* _TASK GOAL_
Restate the following entries exactly, including every line.

* _DATA FOR THE TASK_

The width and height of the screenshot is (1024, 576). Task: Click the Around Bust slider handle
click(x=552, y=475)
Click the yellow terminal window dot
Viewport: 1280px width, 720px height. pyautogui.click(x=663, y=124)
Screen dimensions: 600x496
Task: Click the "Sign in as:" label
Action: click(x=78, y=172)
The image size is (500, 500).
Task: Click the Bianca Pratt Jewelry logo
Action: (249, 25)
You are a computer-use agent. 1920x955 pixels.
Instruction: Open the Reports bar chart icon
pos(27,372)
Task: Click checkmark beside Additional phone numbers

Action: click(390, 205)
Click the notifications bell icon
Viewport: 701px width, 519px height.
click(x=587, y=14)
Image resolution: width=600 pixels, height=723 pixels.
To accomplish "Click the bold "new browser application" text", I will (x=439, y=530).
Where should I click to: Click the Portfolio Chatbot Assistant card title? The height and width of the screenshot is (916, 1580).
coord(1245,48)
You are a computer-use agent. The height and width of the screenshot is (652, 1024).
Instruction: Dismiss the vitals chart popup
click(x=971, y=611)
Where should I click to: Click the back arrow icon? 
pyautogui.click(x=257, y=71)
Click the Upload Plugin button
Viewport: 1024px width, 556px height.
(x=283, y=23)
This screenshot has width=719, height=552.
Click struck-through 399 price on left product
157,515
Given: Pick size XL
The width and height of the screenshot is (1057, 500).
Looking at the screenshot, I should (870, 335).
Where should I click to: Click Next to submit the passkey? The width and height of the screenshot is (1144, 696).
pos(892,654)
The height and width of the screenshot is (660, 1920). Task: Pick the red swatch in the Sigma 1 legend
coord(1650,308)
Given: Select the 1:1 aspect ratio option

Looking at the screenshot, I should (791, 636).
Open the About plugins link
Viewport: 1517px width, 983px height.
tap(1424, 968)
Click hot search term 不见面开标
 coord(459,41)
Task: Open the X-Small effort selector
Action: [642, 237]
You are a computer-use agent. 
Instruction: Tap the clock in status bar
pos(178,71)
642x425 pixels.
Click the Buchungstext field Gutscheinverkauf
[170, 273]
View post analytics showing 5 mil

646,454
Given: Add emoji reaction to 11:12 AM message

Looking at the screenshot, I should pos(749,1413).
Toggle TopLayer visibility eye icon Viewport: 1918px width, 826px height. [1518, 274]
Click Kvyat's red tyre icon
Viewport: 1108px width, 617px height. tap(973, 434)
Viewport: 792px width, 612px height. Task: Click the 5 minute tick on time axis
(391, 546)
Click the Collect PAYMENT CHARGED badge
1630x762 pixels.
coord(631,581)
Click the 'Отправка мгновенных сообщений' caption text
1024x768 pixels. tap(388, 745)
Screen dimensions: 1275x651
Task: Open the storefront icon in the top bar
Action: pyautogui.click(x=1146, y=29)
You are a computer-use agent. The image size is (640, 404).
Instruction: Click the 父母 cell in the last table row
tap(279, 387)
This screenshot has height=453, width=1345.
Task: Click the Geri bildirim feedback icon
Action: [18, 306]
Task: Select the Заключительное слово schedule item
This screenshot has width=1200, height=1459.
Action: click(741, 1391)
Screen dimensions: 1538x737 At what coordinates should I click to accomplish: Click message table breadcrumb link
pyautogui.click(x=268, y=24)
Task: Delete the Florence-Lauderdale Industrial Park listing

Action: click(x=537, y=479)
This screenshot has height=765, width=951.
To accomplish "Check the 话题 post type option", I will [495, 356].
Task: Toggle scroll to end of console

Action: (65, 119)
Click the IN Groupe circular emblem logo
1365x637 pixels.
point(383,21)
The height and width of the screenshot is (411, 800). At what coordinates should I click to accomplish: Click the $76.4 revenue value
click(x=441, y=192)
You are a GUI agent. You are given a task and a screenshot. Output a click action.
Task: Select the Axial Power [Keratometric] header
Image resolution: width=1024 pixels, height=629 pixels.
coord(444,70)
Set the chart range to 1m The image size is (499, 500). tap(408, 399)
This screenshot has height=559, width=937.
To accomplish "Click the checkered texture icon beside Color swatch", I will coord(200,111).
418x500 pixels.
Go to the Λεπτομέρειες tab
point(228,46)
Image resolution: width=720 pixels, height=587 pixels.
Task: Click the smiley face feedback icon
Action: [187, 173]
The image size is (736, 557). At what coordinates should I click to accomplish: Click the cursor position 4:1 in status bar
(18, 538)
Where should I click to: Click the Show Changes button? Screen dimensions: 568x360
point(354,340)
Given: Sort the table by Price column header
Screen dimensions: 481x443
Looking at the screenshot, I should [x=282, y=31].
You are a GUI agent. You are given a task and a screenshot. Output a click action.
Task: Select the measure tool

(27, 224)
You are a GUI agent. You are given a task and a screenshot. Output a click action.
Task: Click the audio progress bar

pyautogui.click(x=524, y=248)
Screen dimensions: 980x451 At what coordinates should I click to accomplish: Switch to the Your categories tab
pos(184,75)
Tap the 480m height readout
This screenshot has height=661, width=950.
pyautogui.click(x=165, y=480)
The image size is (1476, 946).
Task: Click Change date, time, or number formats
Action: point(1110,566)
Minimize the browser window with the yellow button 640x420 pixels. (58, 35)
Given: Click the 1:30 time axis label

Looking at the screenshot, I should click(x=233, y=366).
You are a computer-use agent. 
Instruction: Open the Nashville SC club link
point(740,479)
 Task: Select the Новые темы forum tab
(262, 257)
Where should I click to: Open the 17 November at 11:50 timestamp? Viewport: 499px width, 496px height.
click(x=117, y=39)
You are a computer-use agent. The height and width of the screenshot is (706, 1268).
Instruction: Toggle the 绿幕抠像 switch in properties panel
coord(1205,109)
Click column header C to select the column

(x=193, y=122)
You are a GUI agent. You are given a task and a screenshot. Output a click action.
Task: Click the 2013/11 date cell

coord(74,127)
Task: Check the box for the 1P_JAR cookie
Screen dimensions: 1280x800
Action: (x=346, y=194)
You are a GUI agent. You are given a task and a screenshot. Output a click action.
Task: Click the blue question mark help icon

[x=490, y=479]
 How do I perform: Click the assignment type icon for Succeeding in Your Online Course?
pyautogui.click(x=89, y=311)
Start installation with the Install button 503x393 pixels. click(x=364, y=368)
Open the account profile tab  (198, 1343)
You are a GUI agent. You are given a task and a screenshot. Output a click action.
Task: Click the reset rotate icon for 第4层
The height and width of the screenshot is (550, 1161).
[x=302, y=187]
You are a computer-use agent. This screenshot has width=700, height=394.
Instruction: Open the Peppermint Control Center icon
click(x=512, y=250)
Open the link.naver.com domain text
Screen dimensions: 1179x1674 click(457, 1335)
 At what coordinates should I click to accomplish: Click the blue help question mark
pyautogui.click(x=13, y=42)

* _RESPONSE FOR THIS EXERCISE_
The width and height of the screenshot is (1024, 576). Task: Click the Around Bust slider handle
click(x=552, y=475)
Click the yellow terminal window dot
Viewport: 1280px width, 720px height. pyautogui.click(x=663, y=124)
Screen dimensions: 600x496
Task: Click the "Sign in as:" label
Action: click(x=78, y=172)
The image size is (500, 500).
Task: Click the Bianca Pratt Jewelry logo
Action: (249, 25)
You are a computer-use agent. 1920x955 pixels.
Instruction: Open the Reports bar chart icon
pos(27,372)
Task: Click checkmark beside Additional phone numbers

Action: click(390, 205)
Click the notifications bell icon
Viewport: 701px width, 519px height.
click(x=587, y=14)
Image resolution: width=600 pixels, height=723 pixels.
To accomplish "Click the bold "new browser application" text", I will (x=439, y=530).
Where should I click to: Click the Portfolio Chatbot Assistant card title? The height and width of the screenshot is (916, 1580).
coord(1245,48)
You are a computer-use agent. The height and width of the screenshot is (652, 1024).
Instruction: Dismiss the vitals chart popup
click(x=971, y=611)
Where should I click to: Click the back arrow icon? 
pyautogui.click(x=257, y=71)
Click the Upload Plugin button
Viewport: 1024px width, 556px height.
(x=283, y=23)
This screenshot has width=719, height=552.
Click struck-through 399 price on left product
157,515
Given: Pick size XL
The width and height of the screenshot is (1057, 500).
Looking at the screenshot, I should (870, 335).
Where should I click to: Click Next to submit the passkey? The width and height of the screenshot is (1144, 696).
pos(892,654)
The height and width of the screenshot is (660, 1920). Task: Pick the red swatch in the Sigma 1 legend
coord(1650,308)
Given: Select the 1:1 aspect ratio option

Looking at the screenshot, I should (791, 636).
Open the About plugins link
Viewport: 1517px width, 983px height.
tap(1424, 968)
Click hot search term 不见面开标
 coord(459,41)
Task: Open the X-Small effort selector
Action: [642, 237]
You are a computer-use agent. 
Instruction: Tap the clock in status bar
pos(178,71)
642x425 pixels.
Click the Buchungstext field Gutscheinverkauf
[170, 273]
View post analytics showing 5 mil

646,454
Given: Add emoji reaction to 11:12 AM message

Looking at the screenshot, I should pos(749,1413).
Toggle TopLayer visibility eye icon Viewport: 1918px width, 826px height. [1518, 274]
Click Kvyat's red tyre icon
Viewport: 1108px width, 617px height. tap(973, 434)
Viewport: 792px width, 612px height. Task: Click the 5 minute tick on time axis
(391, 546)
Click the Collect PAYMENT CHARGED badge
1630x762 pixels.
coord(631,581)
Click the 'Отправка мгновенных сообщений' caption text
1024x768 pixels. tap(388, 745)
Screen dimensions: 1275x651
Task: Open the storefront icon in the top bar
Action: pyautogui.click(x=1146, y=29)
You are a computer-use agent. The image size is (640, 404).
Instruction: Click the 父母 cell in the last table row
tap(279, 387)
This screenshot has height=453, width=1345.
Task: Click the Geri bildirim feedback icon
Action: [18, 306]
Task: Select the Заключительное слово schedule item
This screenshot has width=1200, height=1459.
Action: click(741, 1391)
Screen dimensions: 1538x737 At what coordinates should I click to accomplish: Click message table breadcrumb link
pyautogui.click(x=268, y=24)
Task: Delete the Florence-Lauderdale Industrial Park listing

Action: click(x=537, y=479)
This screenshot has height=765, width=951.
To accomplish "Check the 话题 post type option", I will [495, 356].
Task: Toggle scroll to end of console

Action: (65, 119)
Click the IN Groupe circular emblem logo
1365x637 pixels.
point(383,21)
The height and width of the screenshot is (411, 800). At what coordinates should I click to accomplish: Click the $76.4 revenue value
click(x=441, y=192)
You are a GUI agent. You are given a task and a screenshot. Output a click action.
Task: Select the Axial Power [Keratometric] header
Image resolution: width=1024 pixels, height=629 pixels.
coord(444,70)
Set the chart range to 1m The image size is (499, 500). tap(408, 399)
This screenshot has height=559, width=937.
To accomplish "Click the checkered texture icon beside Color swatch", I will coord(200,111).
418x500 pixels.
Go to the Λεπτομέρειες tab
point(228,46)
Image resolution: width=720 pixels, height=587 pixels.
Task: Click the smiley face feedback icon
Action: [187, 173]
The image size is (736, 557). At what coordinates should I click to accomplish: Click the cursor position 4:1 in status bar
(18, 538)
Where should I click to: Click the Show Changes button? Screen dimensions: 568x360
point(354,340)
Given: Sort the table by Price column header
Screen dimensions: 481x443
Looking at the screenshot, I should [x=282, y=31].
You are a GUI agent. You are given a task and a screenshot. Output a click action.
Task: Select the measure tool

(27, 224)
You are a GUI agent. You are given a task and a screenshot. Output a click action.
Task: Click the audio progress bar

pyautogui.click(x=524, y=248)
Screen dimensions: 980x451 At what coordinates should I click to accomplish: Switch to the Your categories tab
pos(184,75)
Tap the 480m height readout
This screenshot has height=661, width=950.
pyautogui.click(x=165, y=480)
The image size is (1476, 946).
Task: Click Change date, time, or number formats
Action: point(1110,566)
Minimize the browser window with the yellow button 640x420 pixels. (58, 35)
Given: Click the 1:30 time axis label

Looking at the screenshot, I should click(x=233, y=366).
You are a computer-use agent. 
Instruction: Open the Nashville SC club link
point(740,479)
 Task: Select the Новые темы forum tab
(262, 257)
Where should I click to: Open the 17 November at 11:50 timestamp? Viewport: 499px width, 496px height.
click(x=117, y=39)
You are a computer-use agent. The height and width of the screenshot is (706, 1268).
Instruction: Toggle the 绿幕抠像 switch in properties panel
coord(1205,109)
Click column header C to select the column

(x=193, y=122)
You are a GUI agent. You are given a task and a screenshot. Output a click action.
Task: Click the 2013/11 date cell

coord(74,127)
Task: Check the box for the 1P_JAR cookie
Screen dimensions: 1280x800
Action: (x=346, y=194)
You are a GUI agent. You are given a task and a screenshot. Output a click action.
Task: Click the blue question mark help icon

[x=490, y=479]
 How do I perform: Click the assignment type icon for Succeeding in Your Online Course?
pyautogui.click(x=89, y=311)
Start installation with the Install button 503x393 pixels. click(x=364, y=368)
Open the account profile tab  (198, 1343)
You are a GUI agent. You are given a task and a screenshot. Output a click action.
Task: Click the reset rotate icon for 第4层
The height and width of the screenshot is (550, 1161).
[x=302, y=187]
You are a computer-use agent. This screenshot has width=700, height=394.
Instruction: Open the Peppermint Control Center icon
click(x=512, y=250)
Open the link.naver.com domain text
Screen dimensions: 1179x1674 click(457, 1335)
 At what coordinates should I click to accomplish: Click the blue help question mark
pyautogui.click(x=13, y=42)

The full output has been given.